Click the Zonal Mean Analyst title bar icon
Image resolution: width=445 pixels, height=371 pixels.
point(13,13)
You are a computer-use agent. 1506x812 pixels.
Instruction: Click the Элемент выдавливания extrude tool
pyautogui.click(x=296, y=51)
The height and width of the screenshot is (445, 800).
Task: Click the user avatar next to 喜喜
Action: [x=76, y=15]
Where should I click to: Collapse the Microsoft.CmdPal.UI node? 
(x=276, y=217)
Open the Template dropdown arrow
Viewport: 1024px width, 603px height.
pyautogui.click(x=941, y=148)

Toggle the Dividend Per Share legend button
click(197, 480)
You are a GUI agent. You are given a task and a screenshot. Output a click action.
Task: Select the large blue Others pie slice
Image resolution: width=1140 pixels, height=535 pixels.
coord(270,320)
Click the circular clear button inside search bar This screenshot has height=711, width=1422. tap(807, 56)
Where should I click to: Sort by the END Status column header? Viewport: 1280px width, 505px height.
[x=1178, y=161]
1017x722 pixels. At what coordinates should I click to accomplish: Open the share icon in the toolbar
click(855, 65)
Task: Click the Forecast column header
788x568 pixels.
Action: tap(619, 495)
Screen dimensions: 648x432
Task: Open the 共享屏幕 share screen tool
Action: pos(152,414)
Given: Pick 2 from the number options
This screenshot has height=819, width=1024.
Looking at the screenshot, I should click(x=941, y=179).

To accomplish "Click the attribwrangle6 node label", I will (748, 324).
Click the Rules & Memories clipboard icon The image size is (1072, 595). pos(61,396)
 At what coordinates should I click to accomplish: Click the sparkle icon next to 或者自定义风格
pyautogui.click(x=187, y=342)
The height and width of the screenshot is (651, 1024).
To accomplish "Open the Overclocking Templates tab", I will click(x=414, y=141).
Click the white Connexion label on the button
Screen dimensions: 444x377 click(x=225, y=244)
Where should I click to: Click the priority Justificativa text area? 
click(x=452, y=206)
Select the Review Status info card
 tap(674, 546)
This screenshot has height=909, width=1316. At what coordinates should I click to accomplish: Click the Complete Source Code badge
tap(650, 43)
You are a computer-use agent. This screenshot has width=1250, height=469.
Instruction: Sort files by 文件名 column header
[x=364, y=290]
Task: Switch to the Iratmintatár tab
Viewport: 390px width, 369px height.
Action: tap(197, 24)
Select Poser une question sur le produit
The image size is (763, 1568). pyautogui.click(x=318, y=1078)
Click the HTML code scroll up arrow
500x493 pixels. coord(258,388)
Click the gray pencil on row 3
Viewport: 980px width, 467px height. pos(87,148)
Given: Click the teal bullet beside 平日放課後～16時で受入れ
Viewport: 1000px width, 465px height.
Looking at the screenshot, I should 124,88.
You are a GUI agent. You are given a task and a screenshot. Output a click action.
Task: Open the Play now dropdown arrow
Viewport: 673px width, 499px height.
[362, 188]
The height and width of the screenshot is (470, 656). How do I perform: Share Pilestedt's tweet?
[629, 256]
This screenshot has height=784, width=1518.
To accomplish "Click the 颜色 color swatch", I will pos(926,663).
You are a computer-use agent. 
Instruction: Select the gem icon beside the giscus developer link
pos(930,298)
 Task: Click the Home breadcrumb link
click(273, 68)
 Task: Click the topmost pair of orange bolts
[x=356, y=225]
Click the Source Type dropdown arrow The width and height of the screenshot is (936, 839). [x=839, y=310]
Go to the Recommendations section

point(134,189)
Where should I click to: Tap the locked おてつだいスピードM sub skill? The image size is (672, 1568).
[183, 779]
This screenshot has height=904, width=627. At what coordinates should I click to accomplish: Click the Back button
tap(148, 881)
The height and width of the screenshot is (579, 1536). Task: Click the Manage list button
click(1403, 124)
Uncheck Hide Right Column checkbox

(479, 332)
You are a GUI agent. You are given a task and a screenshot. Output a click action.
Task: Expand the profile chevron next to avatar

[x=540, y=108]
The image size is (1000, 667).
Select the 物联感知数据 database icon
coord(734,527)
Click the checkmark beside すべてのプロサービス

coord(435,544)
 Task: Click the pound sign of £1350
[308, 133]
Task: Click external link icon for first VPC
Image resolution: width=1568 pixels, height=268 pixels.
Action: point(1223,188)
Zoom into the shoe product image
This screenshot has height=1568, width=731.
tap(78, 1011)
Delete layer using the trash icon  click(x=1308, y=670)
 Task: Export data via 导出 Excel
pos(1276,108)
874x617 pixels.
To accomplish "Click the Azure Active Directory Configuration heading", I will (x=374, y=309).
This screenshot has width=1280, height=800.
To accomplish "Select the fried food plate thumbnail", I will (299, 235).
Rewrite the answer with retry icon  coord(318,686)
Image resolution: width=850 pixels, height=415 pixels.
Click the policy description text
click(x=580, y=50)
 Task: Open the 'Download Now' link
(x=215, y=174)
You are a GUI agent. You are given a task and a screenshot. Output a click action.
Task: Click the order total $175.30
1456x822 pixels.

◆ **HOW TO COMPLETE THIS TASK**:
Search each line of the data above for "will", and copy the lines where it occurs.

◆ **RESULT BELOW**:
To accomplish "Click the attribwrangle6 node label", I will (748, 324).
To accomplish "Open the Overclocking Templates tab", I will click(x=414, y=141).
To accomplish "Click the 颜色 color swatch", I will pos(926,663).
To accomplish "Click the Azure Active Directory Configuration heading", I will (x=374, y=309).
To accomplish "Select the fried food plate thumbnail", I will (299, 235).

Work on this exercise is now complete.